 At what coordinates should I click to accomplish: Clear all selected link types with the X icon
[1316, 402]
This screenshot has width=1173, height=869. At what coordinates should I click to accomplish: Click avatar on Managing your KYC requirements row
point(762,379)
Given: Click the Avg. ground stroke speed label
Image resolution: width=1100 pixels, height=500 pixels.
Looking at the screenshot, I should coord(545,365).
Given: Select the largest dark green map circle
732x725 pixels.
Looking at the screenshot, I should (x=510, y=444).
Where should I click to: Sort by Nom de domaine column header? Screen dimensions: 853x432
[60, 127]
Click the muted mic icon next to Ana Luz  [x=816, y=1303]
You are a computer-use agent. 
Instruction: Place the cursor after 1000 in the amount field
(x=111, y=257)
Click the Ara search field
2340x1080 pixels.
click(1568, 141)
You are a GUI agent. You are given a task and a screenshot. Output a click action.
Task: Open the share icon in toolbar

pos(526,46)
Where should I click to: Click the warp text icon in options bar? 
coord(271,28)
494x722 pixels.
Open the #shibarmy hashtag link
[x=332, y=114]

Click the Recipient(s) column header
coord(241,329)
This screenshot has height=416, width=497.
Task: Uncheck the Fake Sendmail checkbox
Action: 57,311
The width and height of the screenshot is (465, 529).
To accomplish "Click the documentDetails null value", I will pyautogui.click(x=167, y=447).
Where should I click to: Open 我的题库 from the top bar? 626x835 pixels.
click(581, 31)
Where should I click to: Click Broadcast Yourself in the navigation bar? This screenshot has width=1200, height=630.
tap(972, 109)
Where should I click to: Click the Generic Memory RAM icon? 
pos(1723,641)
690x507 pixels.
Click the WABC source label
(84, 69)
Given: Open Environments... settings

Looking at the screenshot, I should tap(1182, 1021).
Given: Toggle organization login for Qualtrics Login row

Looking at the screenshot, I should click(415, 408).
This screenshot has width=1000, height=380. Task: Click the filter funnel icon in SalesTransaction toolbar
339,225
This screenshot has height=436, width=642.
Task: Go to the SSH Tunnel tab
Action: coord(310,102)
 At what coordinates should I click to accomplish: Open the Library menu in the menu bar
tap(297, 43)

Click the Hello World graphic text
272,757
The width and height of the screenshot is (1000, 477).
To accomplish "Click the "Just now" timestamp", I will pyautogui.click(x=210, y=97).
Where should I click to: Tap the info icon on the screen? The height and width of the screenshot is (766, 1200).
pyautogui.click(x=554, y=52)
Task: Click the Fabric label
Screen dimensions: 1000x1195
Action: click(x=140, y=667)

INSTRUCTIONS FOR THE TASK. Write out the lines starting at the one containing "Given: Select the" and ending at the one containing "Looking at the screenshot, I should click(415, 408).", both included.

REPLY.
Given: Select the largest dark green map circle
732x725 pixels.
Looking at the screenshot, I should (x=510, y=444).
Where should I click to: Sort by Nom de domaine column header? Screen dimensions: 853x432
[60, 127]
Click the muted mic icon next to Ana Luz  [x=816, y=1303]
You are a computer-use agent. 
Instruction: Place the cursor after 1000 in the amount field
(x=111, y=257)
Click the Ara search field
2340x1080 pixels.
click(1568, 141)
You are a GUI agent. You are given a task and a screenshot. Output a click action.
Task: Open the share icon in toolbar

pos(526,46)
Where should I click to: Click the warp text icon in options bar? 
coord(271,28)
494x722 pixels.
Open the #shibarmy hashtag link
[x=332, y=114]

Click the Recipient(s) column header
coord(241,329)
This screenshot has height=416, width=497.
Task: Uncheck the Fake Sendmail checkbox
Action: 57,311
The width and height of the screenshot is (465, 529).
To accomplish "Click the documentDetails null value", I will pyautogui.click(x=167, y=447).
Where should I click to: Open 我的题库 from the top bar? 626x835 pixels.
click(581, 31)
Where should I click to: Click Broadcast Yourself in the navigation bar? This screenshot has width=1200, height=630.
tap(972, 109)
Where should I click to: Click the Generic Memory RAM icon? 
pos(1723,641)
690x507 pixels.
Click the WABC source label
(84, 69)
Given: Open Environments... settings

Looking at the screenshot, I should tap(1182, 1021).
Given: Toggle organization login for Qualtrics Login row

Looking at the screenshot, I should click(415, 408).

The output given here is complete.